The Shop Around the Corner
Where you buy can have a huge impact
Jax Cash Mob: facebook.com/jaxcashmob
Beaches Cash Mob: facebook.com/BeachesCashMob
GoLO Jacksonville: golojax.com
What kind of purchases do you make throughout the day? Do you stop for coffee on the way to work, fill up your car at the gas station, grab lunch at a sandwich shop, run to the mall on your lunch hour, pick up groceries on the way home or go out for drinks with friends?
How many of those purchases are made at locally owned businesses? Once you start breaking it down, you might realize that most of your shopping, dining and filling up occurs at big-box stores and international chains.
Maybe you’ve never even thought about it before.
Mike Field has put a lot of thought into it. A credit analyst at JP Morgan Chase, Field is also a community activist who helped launch Jax Cash Mob, an effort to support locally owned businesses. The group publicizes monthly gatherings at businesses to “mob” them with purchases of $10 to $20.
Field decided to take his effort a step further and is attempting to buy local for the entire month of February. You can read about his experiences on his blog. A history buff who also organizes Pop-Up History events with the Jacksonville Historical Society, Field came up with the Local February idea while looking at old photos of neighborhood grocers, butcher shops and hardware stores — the kinds of places where the people behind the counter knew your name. He wanted to find a way to reconnect to that.
“We try to shop locally and eat locally,” Field said, “but looking at my bank statement, the majority of my purchases are made at the big chain stores.”
He was also inspired by the No-Meat March movement championed by Action News meteorologist and Girls Gone Green founder Julie Watkins and Riverside Avondale Preservation Executive Director Carmen Godwin’s recent campaign to give up her car for a year. Godwin also helped launch GoLO Jacksonville, an effort to support locally owned businesses in Jacksonville’s historic urban core neighborhoods.
Only a few days into his quest, Field was already realizing the difficulty of identifying local businesses for his everyday purchases. Buying gas from locally owned stations has had him driving several miles out of his way — one time running out of gas before he arrived. Grabbing his habitual afternoon bag of chips and a soda from a nearby convenience store hasn’t been so convenient.
Grocery shopping is another challenge. The Jacksonville Farmers Market on Beaver Street has been a bountiful and inexpensive source of fresh produce and meat, but trips to Native Sun and Grass Roots Market for toiletries, cereal and milk cost more than he usually spends. He hasn’t totaled the difference yet, but he thinks it will even out.

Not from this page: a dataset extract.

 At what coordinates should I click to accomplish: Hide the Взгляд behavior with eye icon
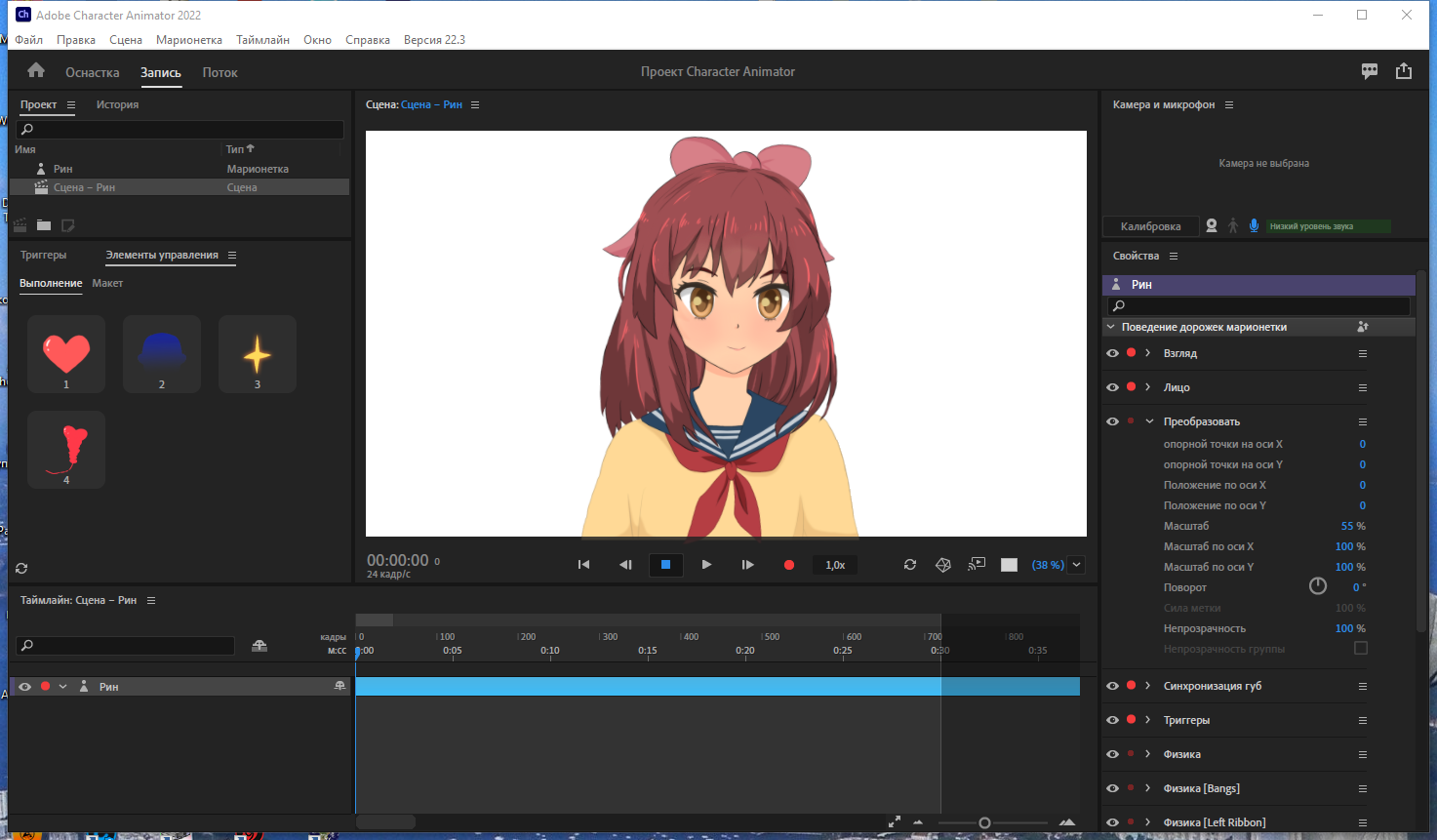(x=1112, y=353)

There’s no one place to find local businesses, so Field does research, asks friends, posts questions on social media sites and talks to store owners. Bigger chain stores have massive advertising budgets, but local stores depend on word of mouth.
Field has been seeking out locally owned businesses outside his normal stomping grounds of Riverside, Avondale and Downtown. For starters, he planned to visit places in Mandarin, Southside and Jacksonville Beach.
“It’s kind of forced me to drive around the city a lot more.”
Owning a car is one luxury that Field has; another is some disposable income to pay for what he expected would be a more expensive month. He realizes that’s not something everyone can afford.
He said he has been militant about defining what “local” means during his month-long experiment. He will go to places that have multiple local locations but no chains or franchises that come from outside Northeast Florida.
So, what is local, really? It’s easy to identify mom-and-pop shops. But are businesses managed and run by local people, that hire local employees, that invest in our local economy, that participate and contribute to the community less worthy of our patronage simply because they aren’t locally owned?
Field said when we buy local, wealth is both created and retained in the community. It’s as much about making an investment in our communities and economies as it is about getting things we normally would have bought elsewhere.
“Maybe the idea is not to buy only local, but to buy local first.”
Shannon Devlin, a business process architect who started the Beaches Cash Mob, said it’s very challenging to shop purely local. But she suggested using a shop local pyramid, where the base is made up of as much locally created and locally grown products from locally owned businesses as you can get your hands on. As you go up the pyramid, you buy fewer items that aren’t local, going from neighborhood to city to state to country.
It might not be easy, but it’s a question of how much tolerance we have for inconvenience. We have created a lifestyle where if we can’t park right at the door of a business or go through the drive-through, we don’t want to go there.
“We’ve convenienced ourselves right out of our lives,” Devlin said.
We could look at walking or riding a bike to the store as an opportunity instead of a huge inconvenience.
It’s also an opportunity to recycle money and jobs within the community as you realize the impact your spending decisions can make.
“Maybe you can save $2 at this store,” Devlin said, “but where does that money you do spend go?”